After Michael’s shower, I got him situated again. Both Gina and I walked around the kitchen getting ready to make the apple pies. We looked like two people who were shell shocked. We kept bumping into each other and saying “sorry” in a dazed, confused sort of way. I could not concentrate on what I needed to do. I kept burning the food. Things kept getting thrown out. Michael, my son, was wide-eyed at the amount of garbage we were generating and he had to keep getting rid of.

The three of us cleaned things up and continued to work on the floors. The hardwoods are completely trashed. There is no way to repair them without waxing them and it’s too late to wax them.

I opened the refrigerator and it was warm. I opened the freezer and everything was melted. I could hear the compressor clicking on and off. Oh no. I need the compressor to cut out on Christmas Eve.

I closed everything and shut the refrigerator down. Perhaps it’s overheated and could use a rest. I put it back on an hour later. No go.

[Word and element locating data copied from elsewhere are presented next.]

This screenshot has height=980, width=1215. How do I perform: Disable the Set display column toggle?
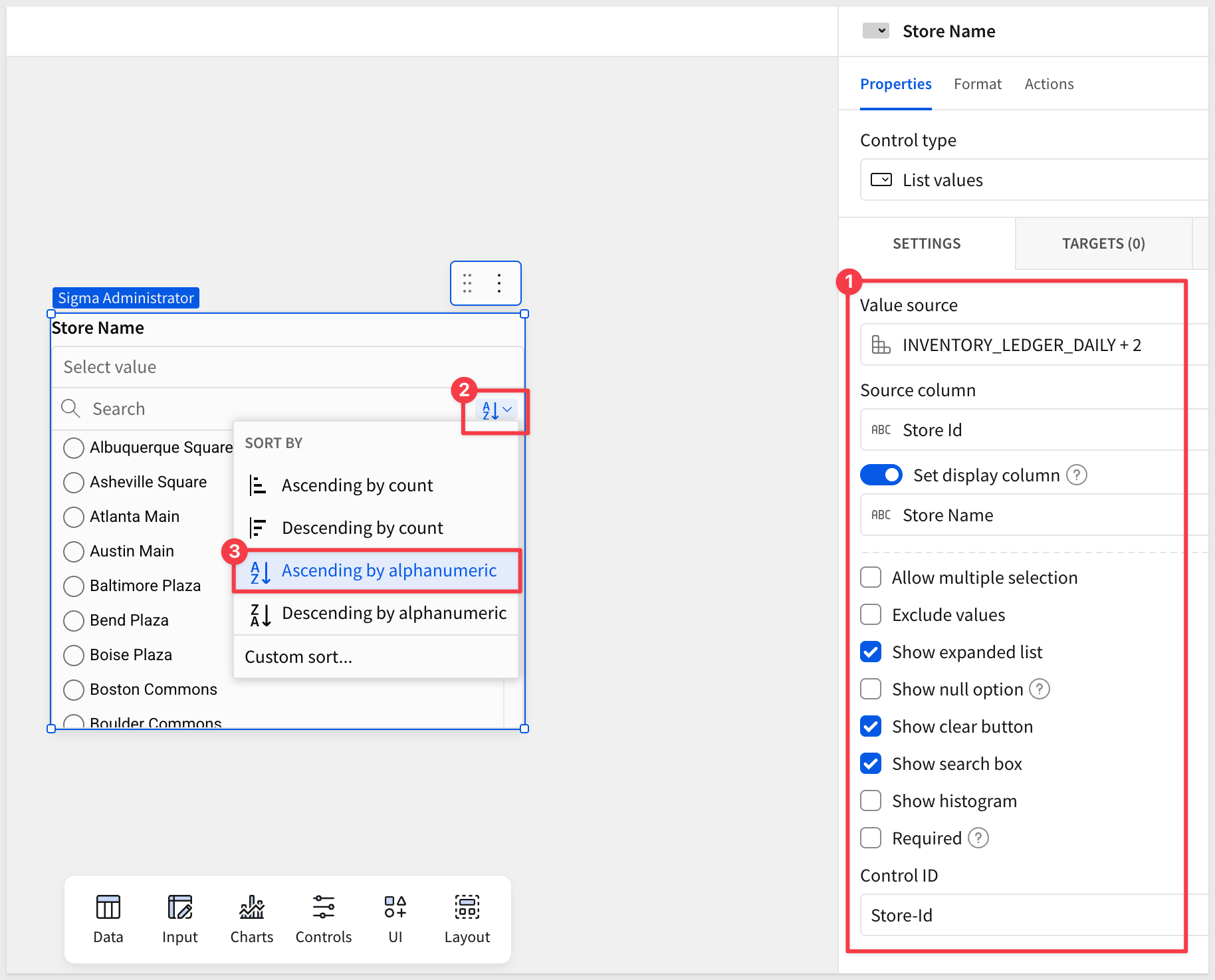(881, 475)
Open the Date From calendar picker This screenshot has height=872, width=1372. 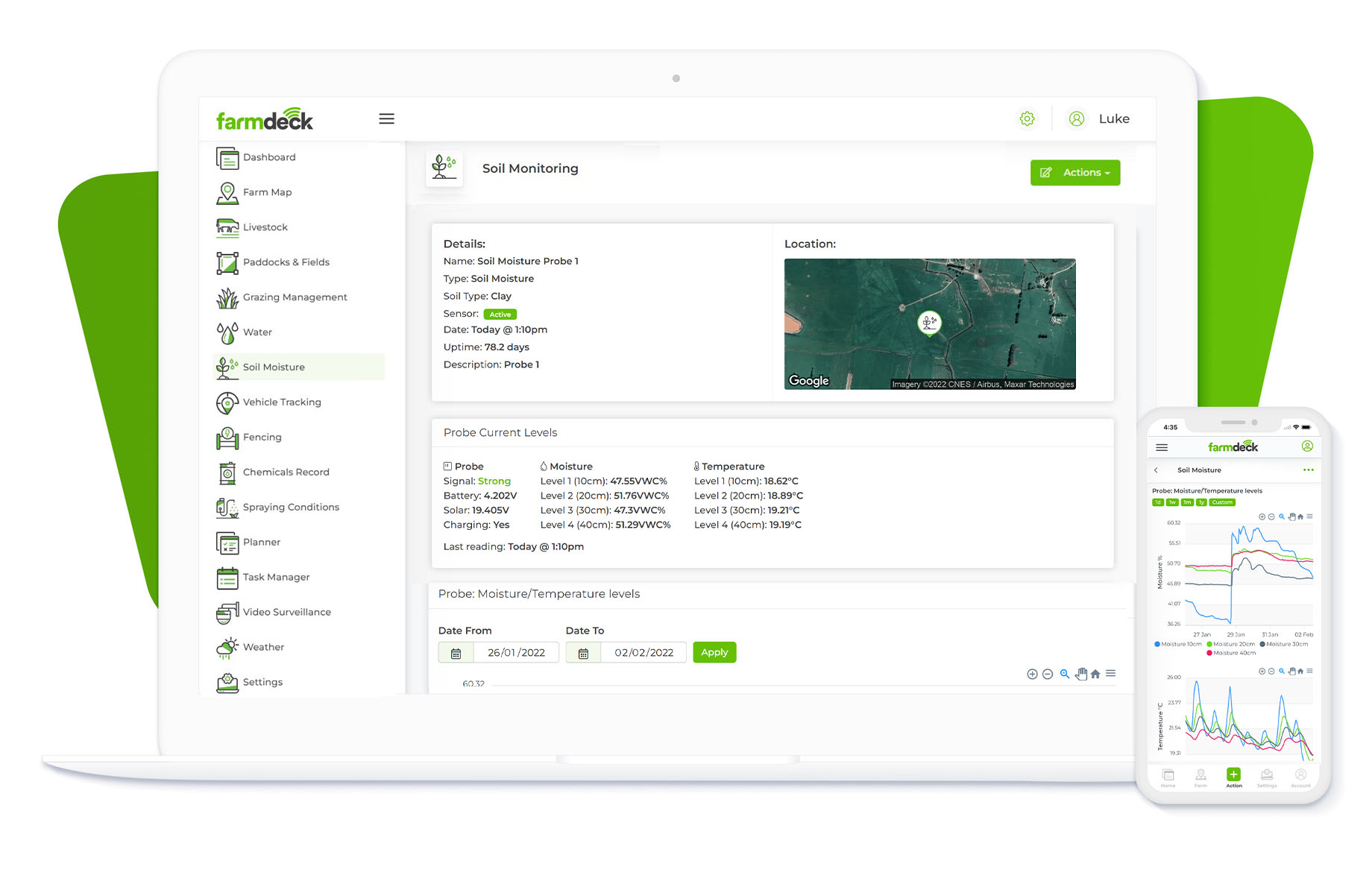456,654
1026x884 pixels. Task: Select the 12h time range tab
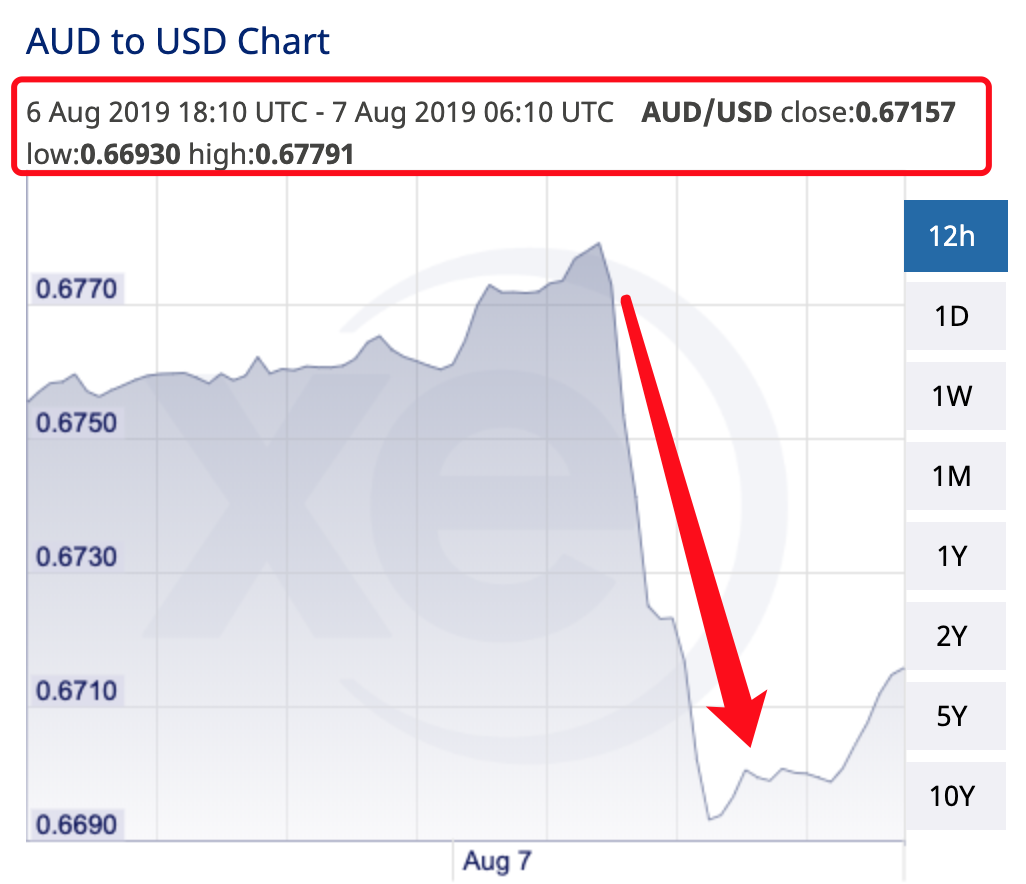coord(951,237)
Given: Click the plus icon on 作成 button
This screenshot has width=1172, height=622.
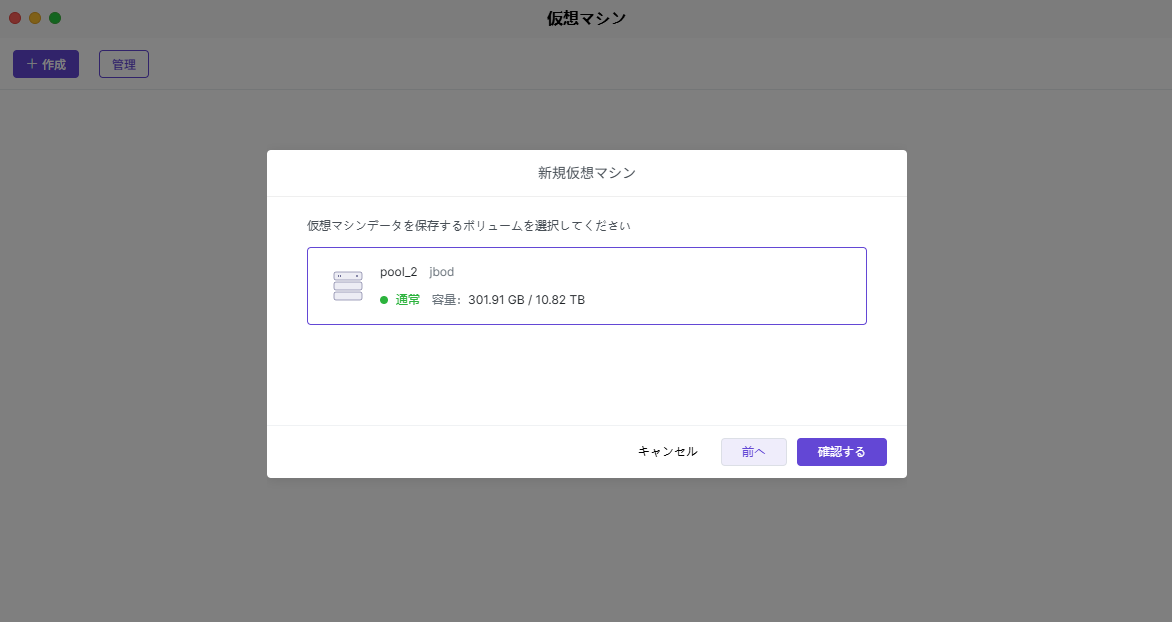Looking at the screenshot, I should (31, 64).
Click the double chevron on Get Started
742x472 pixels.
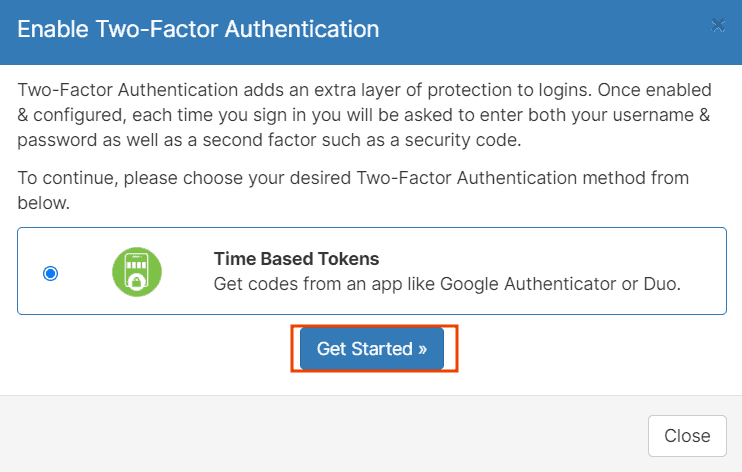coord(423,349)
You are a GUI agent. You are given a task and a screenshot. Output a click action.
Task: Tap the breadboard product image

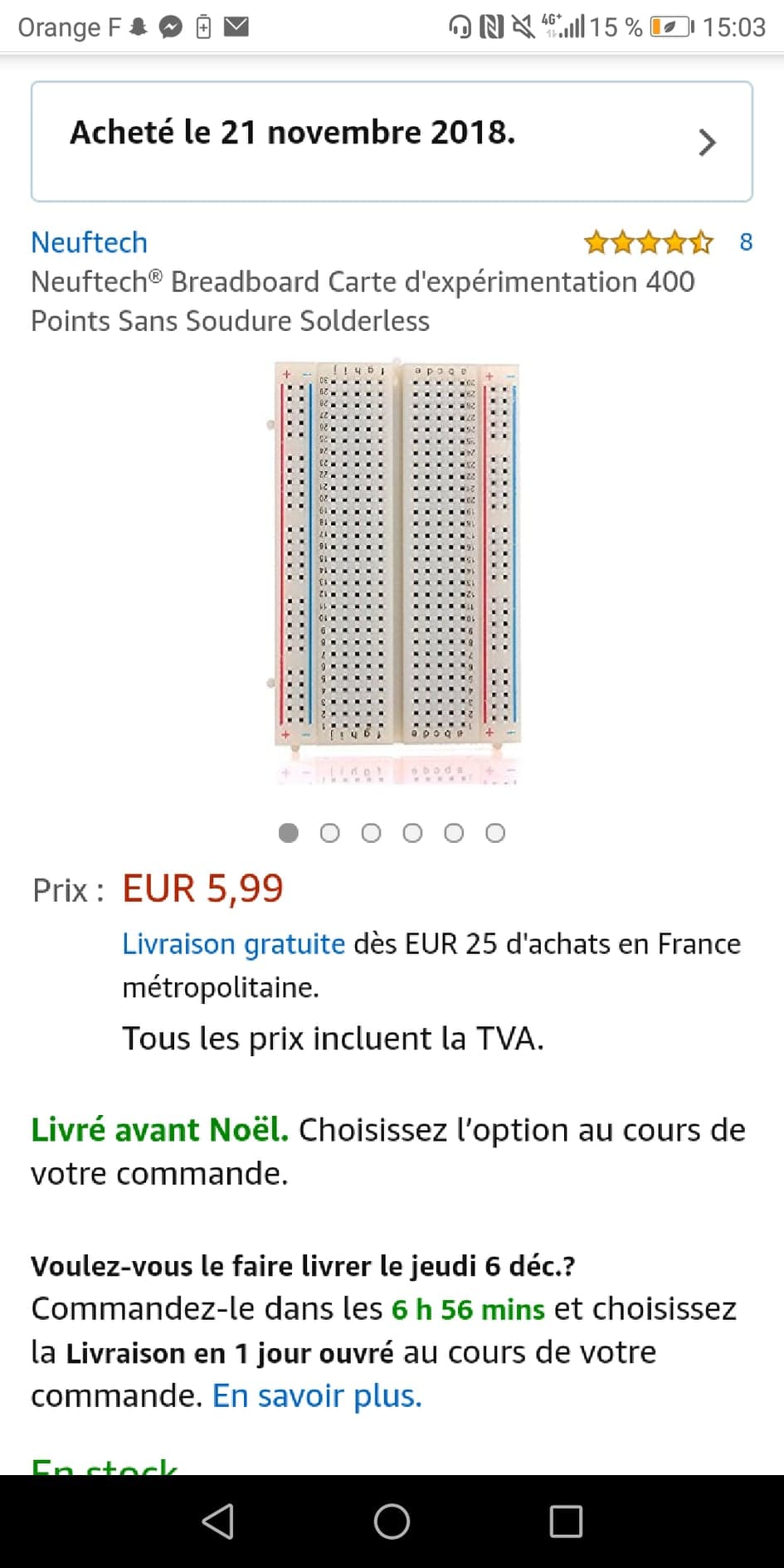397,556
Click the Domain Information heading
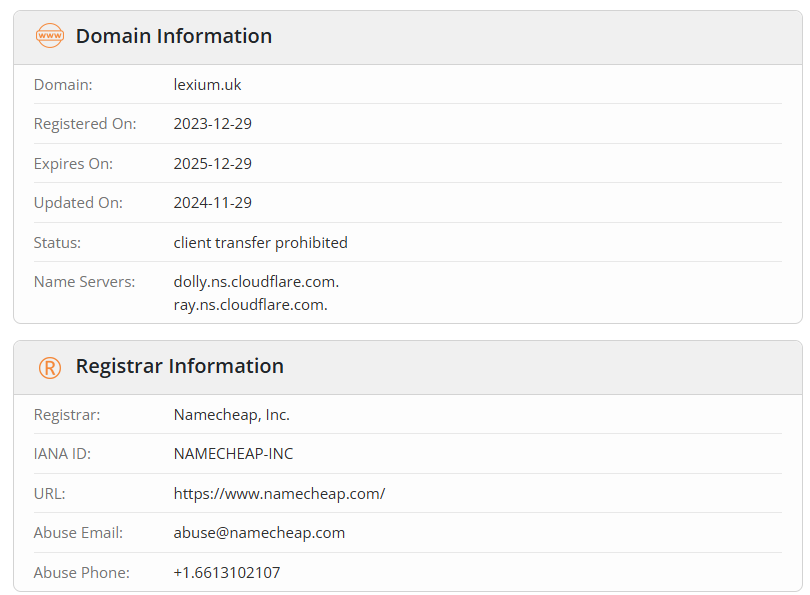The width and height of the screenshot is (810, 595). pos(174,36)
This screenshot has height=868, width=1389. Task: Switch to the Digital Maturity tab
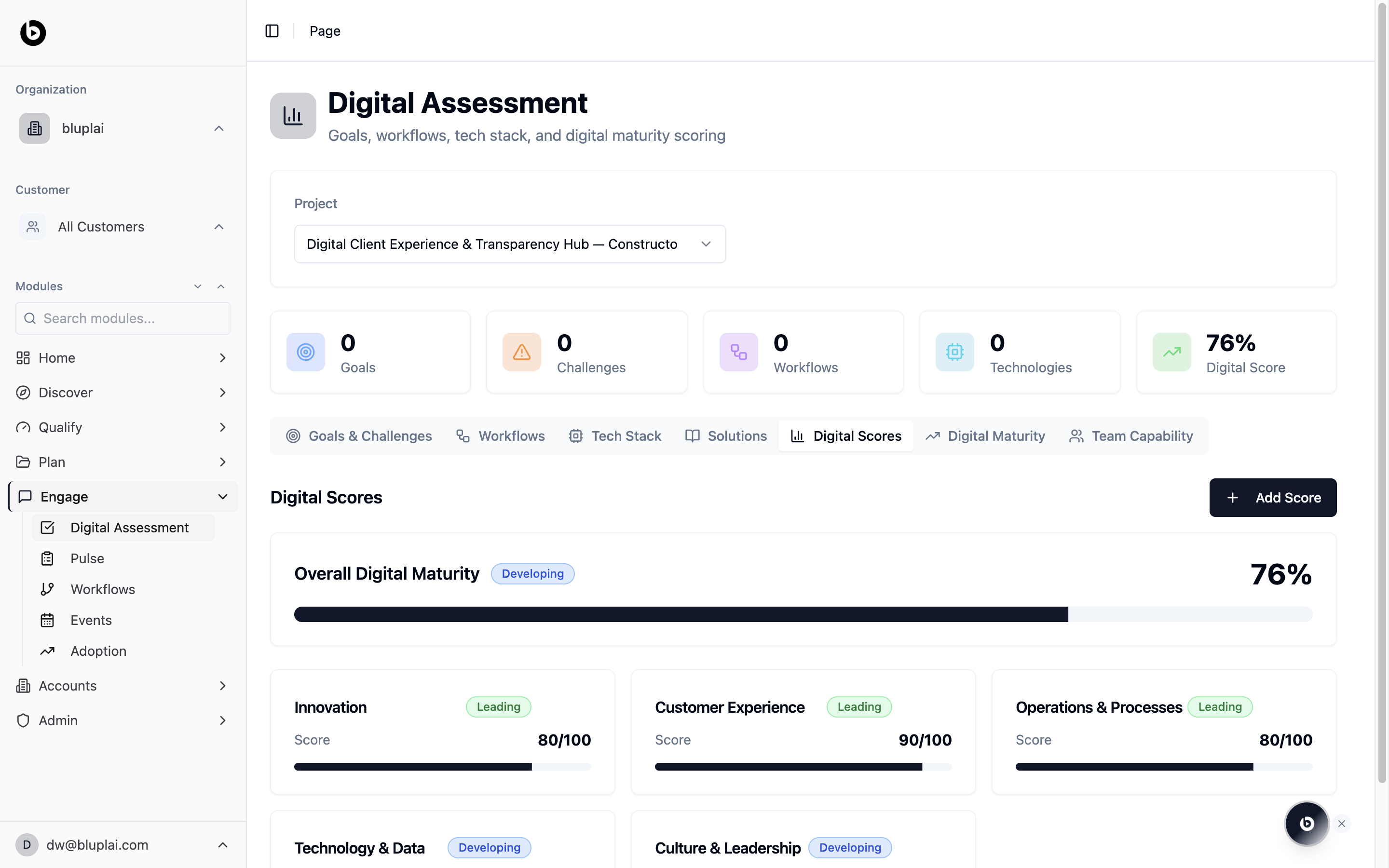(x=985, y=436)
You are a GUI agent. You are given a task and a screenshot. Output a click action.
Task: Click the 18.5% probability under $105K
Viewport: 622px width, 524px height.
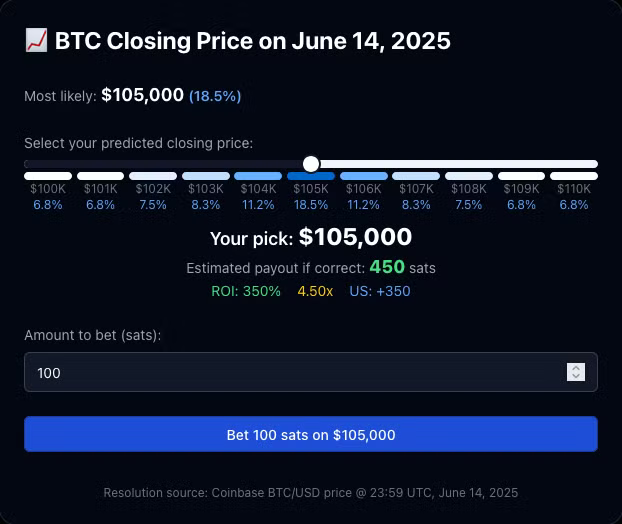click(x=311, y=205)
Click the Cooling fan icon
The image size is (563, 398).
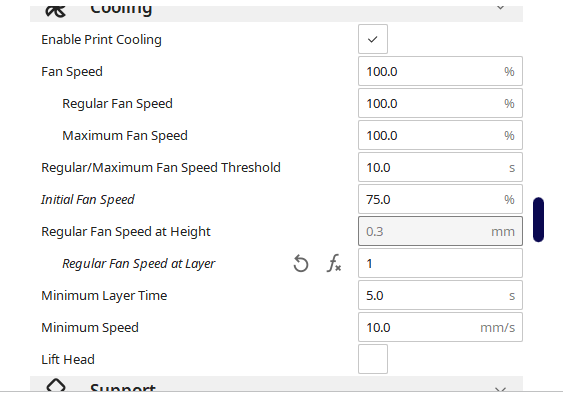click(56, 11)
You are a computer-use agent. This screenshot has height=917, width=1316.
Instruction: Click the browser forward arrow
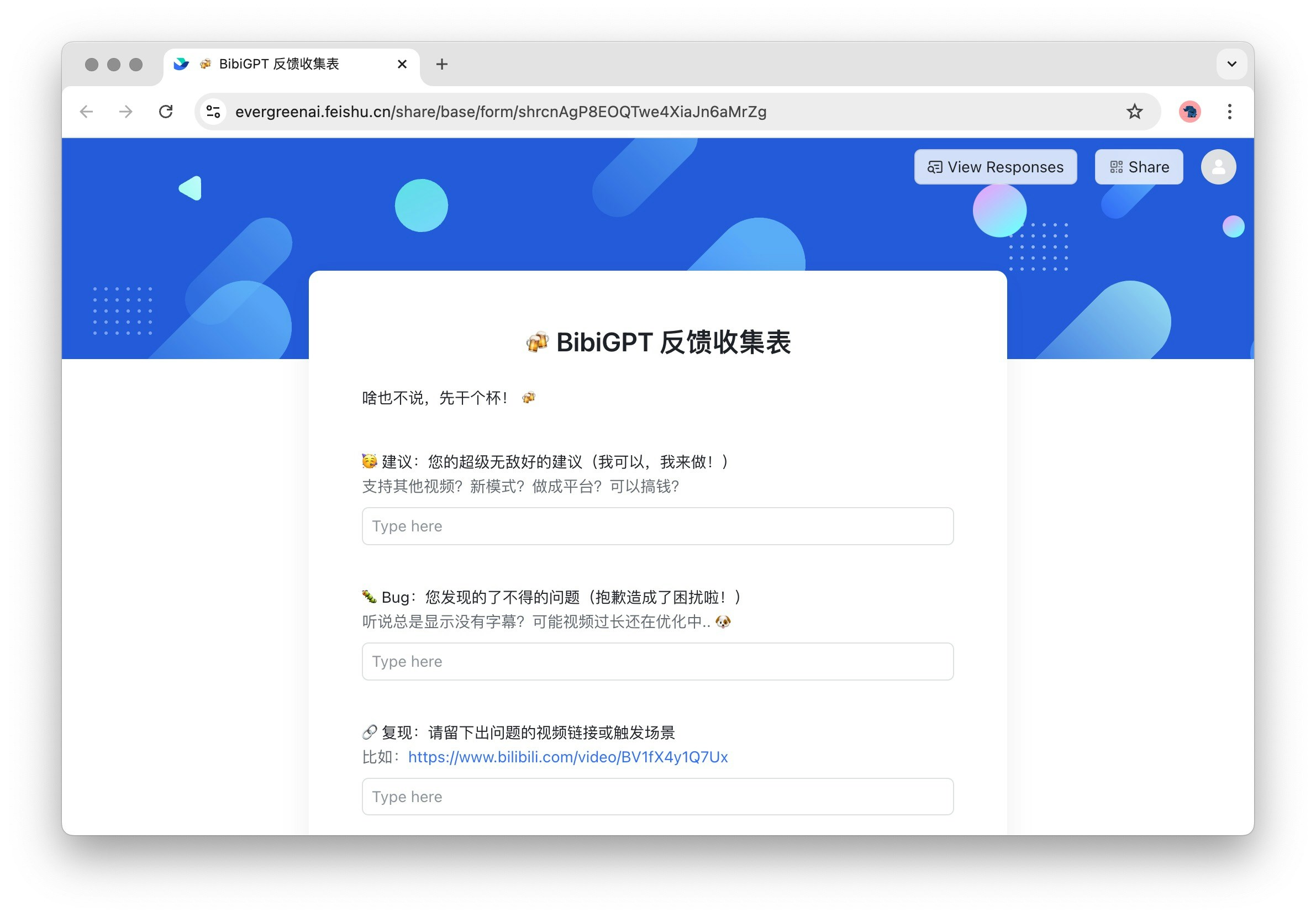[126, 112]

It’s too warm outside to put food out there which I did once in my very first apartment when we had an electrical outage one day and the refrigerator didn’t come back and the landlord was out of town. But it’s 50 degrees out. No help there. Where is a freeze when you need one?

Nothing is going right. Nothing looks good. The house is a mess. Highly unusual. The floors look like armies of muddy soldiers plowed through. The refrigerator is leaking. The food is getting warm.

And somehow I’m holding it all together. I haven’t yelled. I haven’t cried.

I just love Michael and I realize that none of this would be happening (save maybe the refrigerator) if he were not sick. We wouldn’t even be having Christmas here and things would be cooked and wrapped much earlier than they are. And food would be cold wherever we were.

Today is Christmas. The rest of the kids are coming in a few hours. The house is still a mess. Michael threw up again this morning all over the bathroom floor. Now it’s even worse.

I’m sure everyone will understand but I am so far out of my comfort zone, it’s not even funny.

And the only thing I can seem to concentrate on or care about is that he knows I love him. I can clean the floors, I can get the house back in some kind of order at some point, but he’s the most important thing to me. Today. And always.

It’s been a long time since I screeched at him that he was throwing up on my books. So much has transpired between then and now. So much love has been shown to me by him. He has stood by me and loved me and my kids for that whole time. I won’t be yelling about that stuff ever again.

I find my inner stillness a bit strange. I should be completely freaked out by now. But I’m not.

When I covered him back up a little while ago he said, “I’m sorry, I didn’t get you anything for Christmas hun.” And I said, “All I want for Christmas is you.” and kissed him on top of his head.

And that’s what I have. And I realized that is why I didn’t freak out about everything else that had gone on and how the house looked and the way the food is not quite right and the warm refrigerator. Because there’s only one thing I want and that’s the one thing I have.

And, no matter what, I’m so grateful.